Anthony Cardinal Bevilacqua, Archbishop of Philadelphia, presided at a groundbreaking ceremony for a Transitional Housing and Community Center in the Kensington section of Philadelphia on Tuesday, February 26, 2002. This is the first major project of the Archdiocesan Office for Community Development, which Cardinal Bevilacqua established one year ago this month.

Cardinal Bevilacqua was joined at the groundbreaking by The Honorable John Street, Mayor of Philadelphia; The Honorable Frank DiCicco, Philadelphia City Council; The Honorable Richard Mariano, Philadelphia City Council; Reverend Monsignor Timothy C. Senior, Secretary for Catholic Human Services; Mr. Nicholas A. Giordano, Chair of the Office of Community Development's Advisory Committee and Reverend Monsignor Edward M. Deliman, Pastor of Visitation B.V.M. Parish in Kensington.

Transitional Housing and Community Center:
Located at intersection of Kensington and Lehigh Avenues, adjacent to Visitation B.V.M. Parish in the Kensington section of Philadelphia
Transitional Housing: 18 units of housing for mothers and children coming from shelters and seeking permanent housing
Community Center: three floors of multi-purpose rooms and offices and regulation-size gym
$3.5 million project with funding coming from federal, state and city sources
Completion scheduled for January 2003

Cardinal Bevilacqua announced the establishment of the Archdiocese of Philadelphia Office for Community Development at a news conference on February 28, 2001. The office was created in response to the Cardinal Bevilacqua's direction for the Archdiocese to become more active in efforts to revitalize the city.

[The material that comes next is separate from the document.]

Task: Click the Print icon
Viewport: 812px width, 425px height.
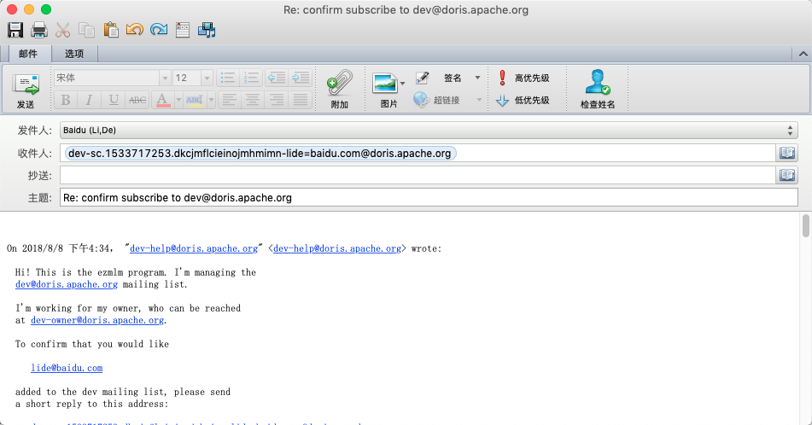Action: [x=39, y=31]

The mission of the office is to "help people help themselves."

The Archdiocese of Philadelphia chose the Kensington section of Philadelphia as the first targeted community partially because it had been the focus of Operation Sunrise of the Philadelphia Police Department and had also been the subject of city and church discussions over the course of two years for potential collaboration. It was also selected for its needs, its growing population of Hispanic and Vietnamese immigrants and the Catholic presence already in the area. The Office for Community Development plans to target other neighborhoods in the future.